# Rain delays



## brm1109 (Sep 17, 2012)

Is anyone else having problems with late grass cuts? I can't remember it ever raining this much here in NJ.
Was finally going to get caught up today and again it started to down pour after only 5 properties. At this rate we may never get caught up...


----------



## npm (Nov 14, 2012)

Same here in PA. Plan s few days to get caught up and it rains. After all the rain the grass is higher then it should so the recut takes longer. Never ending cycle. The worst is bid approvals on roofs. Its like talking another language to reps on how you can't repair/replace roofs in the rain (I've seen some do it but not on my insurance)


----------



## GTX63 (Apr 12, 2012)

We got 2 full days of mowing in last week. I ran a crew that volunteered over the Holiday and they worked one full day. I expect only two days this week of mowing and then more rain. I'm not crazy about the cliche but it is what it is.


----------



## PropPresPro (Apr 12, 2012)

brm1109 said:


> Is anyone else having problems with late grass cuts? I can't remember it ever raining this much here in NJ.
> Was finally going to get caught up today and again it started to down pour after only 5 properties. At this rate we may never get caught up...
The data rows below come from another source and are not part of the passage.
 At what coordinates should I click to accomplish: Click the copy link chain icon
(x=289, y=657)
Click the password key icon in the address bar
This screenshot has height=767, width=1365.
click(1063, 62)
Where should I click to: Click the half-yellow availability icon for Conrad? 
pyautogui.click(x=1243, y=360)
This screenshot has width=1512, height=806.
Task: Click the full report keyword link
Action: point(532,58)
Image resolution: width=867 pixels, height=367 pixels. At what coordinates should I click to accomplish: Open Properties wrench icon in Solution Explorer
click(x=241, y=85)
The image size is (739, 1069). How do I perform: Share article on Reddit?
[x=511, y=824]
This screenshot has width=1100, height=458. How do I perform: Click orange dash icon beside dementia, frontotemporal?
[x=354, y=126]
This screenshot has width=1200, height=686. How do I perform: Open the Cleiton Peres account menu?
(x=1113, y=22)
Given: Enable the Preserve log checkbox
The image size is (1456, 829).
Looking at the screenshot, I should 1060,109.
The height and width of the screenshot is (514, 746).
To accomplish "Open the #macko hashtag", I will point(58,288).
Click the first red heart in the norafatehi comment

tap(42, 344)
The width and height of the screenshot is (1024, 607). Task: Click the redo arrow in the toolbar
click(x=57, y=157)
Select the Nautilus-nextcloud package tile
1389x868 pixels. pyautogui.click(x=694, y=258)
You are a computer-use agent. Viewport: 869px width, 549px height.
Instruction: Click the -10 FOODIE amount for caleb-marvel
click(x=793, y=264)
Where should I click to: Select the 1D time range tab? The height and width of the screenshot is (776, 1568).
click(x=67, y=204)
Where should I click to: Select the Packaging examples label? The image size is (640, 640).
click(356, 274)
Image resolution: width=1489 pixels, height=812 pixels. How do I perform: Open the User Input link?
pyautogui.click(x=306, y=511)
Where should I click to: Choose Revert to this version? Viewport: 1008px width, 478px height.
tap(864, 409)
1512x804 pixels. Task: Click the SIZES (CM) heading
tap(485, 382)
I was mowing in full rain gear last week just to stay current on my GC's!:boat:


----------



## Ohnojim (Mar 25, 2013)

*I cut them rain or shine, wet or dry.*

I might look crazy, but no crazier than hauling around mowers and snow removal equipment at the same time. This spring, I was doing snow removal in one of my areas, and cutting the grass in other parts. I also cut grass on the sunny parts of lawns, that still had snow in the shade. I have to eat when it rains too. It is best at this time of year to stay 2-3 days ahead. If you have a company that doesn't allow that, that's OK. I have three cameras with three different dates, one set for today, one for tomorrow, and one for the next day. I have also been drying of the grass with a leaf blower, it does help.


----------



## Sicoupe06 (Jan 4, 2013)

2 years ago I had to finish an initial on a day it was raining and didn't want it to be submitted late. I ended up losing control of the trailer when some idiot in front of me stopped too hard and I skid forward with 30 yards of debris. My tandem trailer was no good anymore and till this day my truck still has a dent. My point? Even if work is going to be turned in late just wait till it clears up. Not worth getting into an accident to please these clowns.


----------



## hammerhead (Apr 26, 2012)

Sicoupe06 said:


> 2 years ago I had to finish an initial on a day it was raining and didn't want it to be submitted late. I ended up losing control of the trailer when some idiot in front of me stopped too hard and I skid forward with 30 yards of debris. My tandem trailer was no good anymore and till this day my truck still has a dent. My point? Even if work is going to be turned in late just wait till it clears up. Not worth getting into an accident to please these clowns.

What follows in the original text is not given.